Once again, he picked up the spoon, then put it back down.

“I drifted,” he went on. “That’s an accurate enough word, although I preferred to think of it as traveling with purpose. I came to the West Coast because it seemed a good idea to put a continent between the Van Horns and me. I was in Portland for a while, and then in San Francisco and Seattle. I spent a good deal of time in small towns where no one asked questions, or cities where a warlock without clan ties could find work if he was willing to operate in the margins.” It felt better to summarize those seven years of his life in a few sentences, compressing them so they didn’t hold quite so much pain. “I warded buildings for witches who needed extra security and didn’t have anyone in their own clans who could do the work for them. I did magical pest control — minor hauntings, residual enchantments left behind in old houses, the kind of work that no respectable clan warlock would lower himself to do. I was quite good at it, which I suppose made it marginally less humiliating.”

Roslyn was still watching him, her gaze steady even though the sympathy in those clear eyes was now more obvious than ever. “For how long?”

“Seven years.”

It was a long time to be without a home. Not street-homeless, of course, not in the way that term was usually understood. He had always earned enough to rent a place to sleep, had always maintained his appearance, had always kept his waistcoat buttoned and his shoes polished, because it was always better if you couldn’t let the world see what it had done to you. But he’d been homeless in the more fundamental sense of having no place where he belonged, no door he could open and know that what was on the other side would still be there when he returned.

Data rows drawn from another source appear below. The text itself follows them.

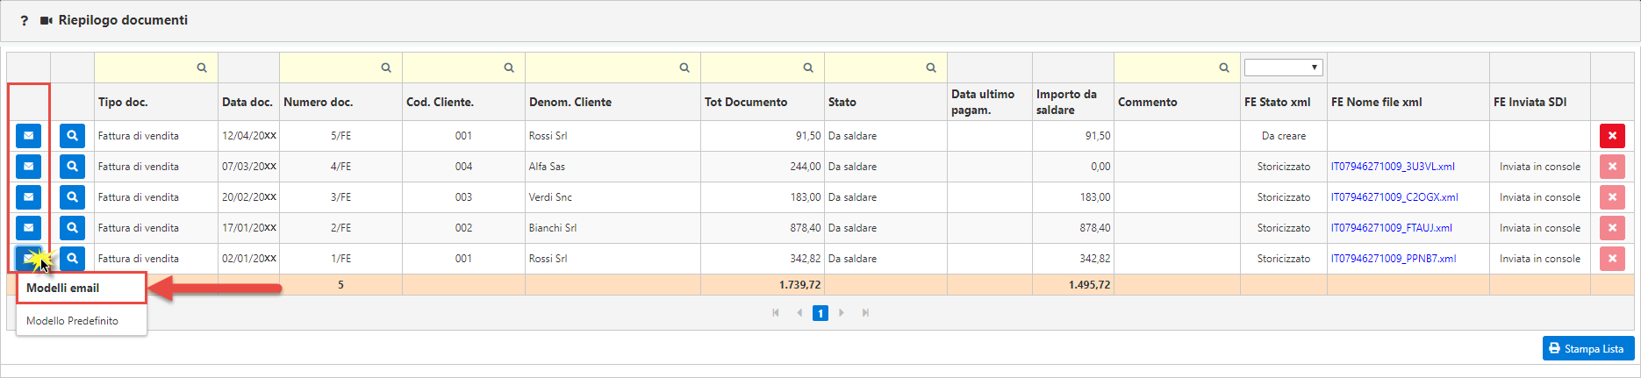Click Tot Documento column header
1641x378 pixels.
(x=746, y=102)
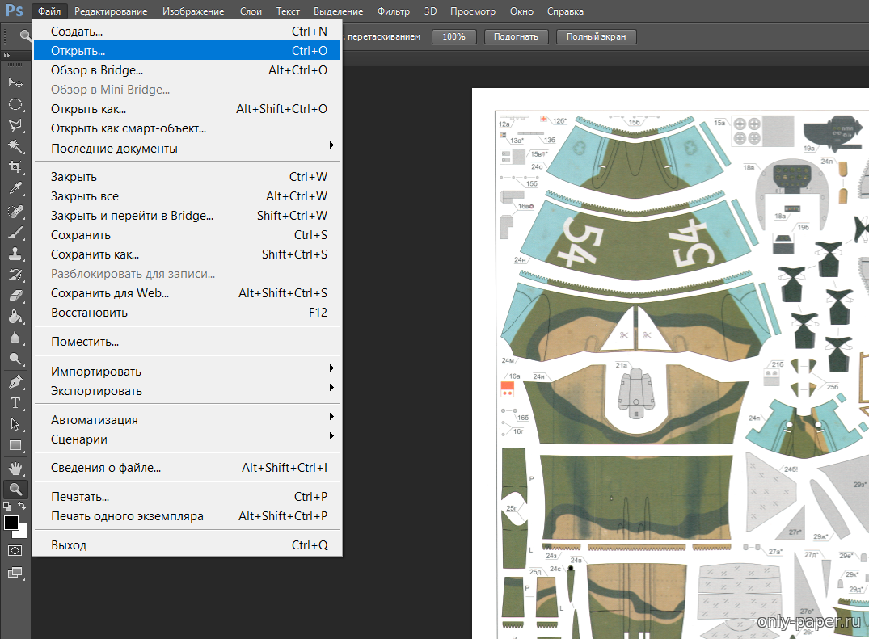Select the Move tool
This screenshot has height=639, width=869.
[15, 83]
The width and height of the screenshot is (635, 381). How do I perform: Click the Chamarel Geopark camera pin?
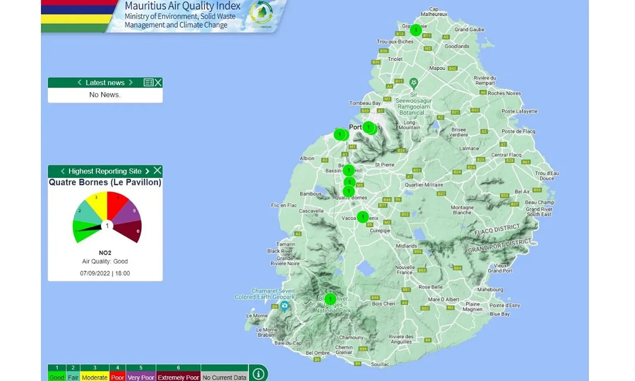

“The worst of it wasn’t the instability,” he said. He was mildly alarmed to hear himself make that admission, as it wasn’t part of the curated narrative he’d intended to give. “The worst of it was the invisibility. A warlock without a clan is someone who shouldn’t exist. I found items that would shield my witch nature, so at least I didn’t have to worry about being attacked and driven out of another clan’s territory. But I also had nothing of my own.”

He stopped there, realizing he hadn’t intended to say any of that. The fact that he’d actually spoken of such things to Roslyn Campbell told him his control was eroding badly.